## DATA ROWS

::::::::

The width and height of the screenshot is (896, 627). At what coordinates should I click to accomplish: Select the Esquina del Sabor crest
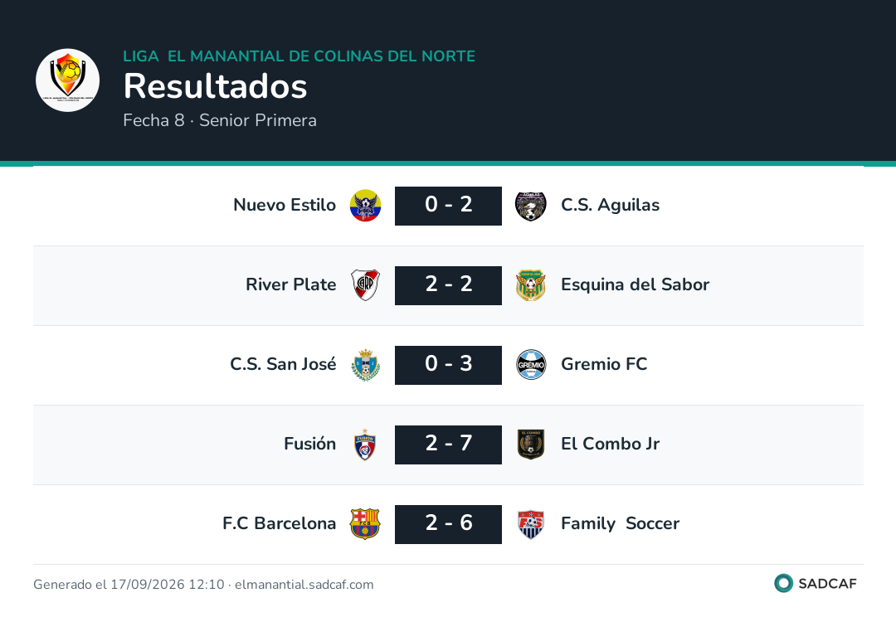(531, 285)
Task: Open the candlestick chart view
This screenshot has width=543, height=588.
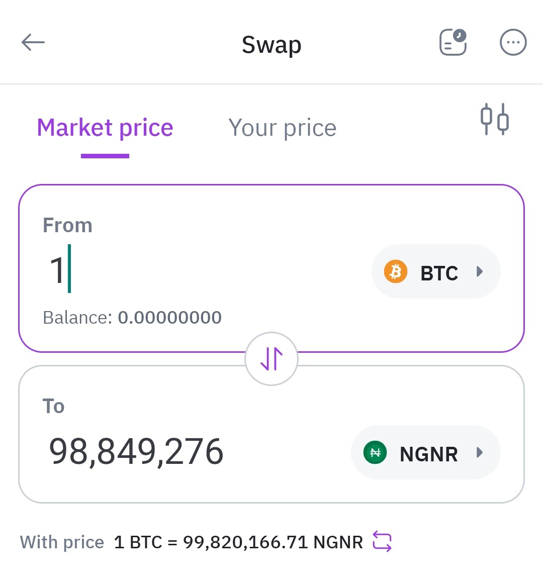Action: click(495, 119)
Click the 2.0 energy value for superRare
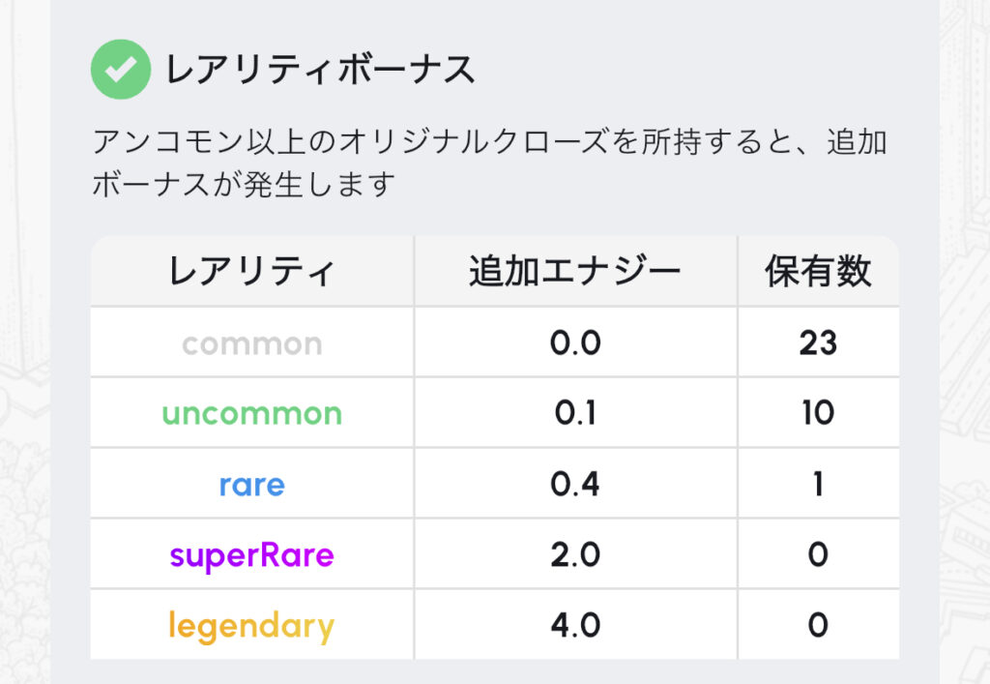The height and width of the screenshot is (684, 990). [575, 555]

::::::::

## TASK PROMPT
Arrange the lines of all the items above as a JSON list of strings, one string per line, with blank lines omitted. Leave the pictures out.

## RESPONSE
[
  "The width and height of the screenshot is (896, 627). At what coordinates should I click to accomplish: Select the Esquina del Sabor crest",
  "(531, 285)",
  "Task: Open the candlestick chart view",
  "This screenshot has width=543, height=588.",
  "Action: click(495, 119)",
  "Click the 2.0 energy value for superRare",
  "The height and width of the screenshot is (684, 990). [575, 555]"
]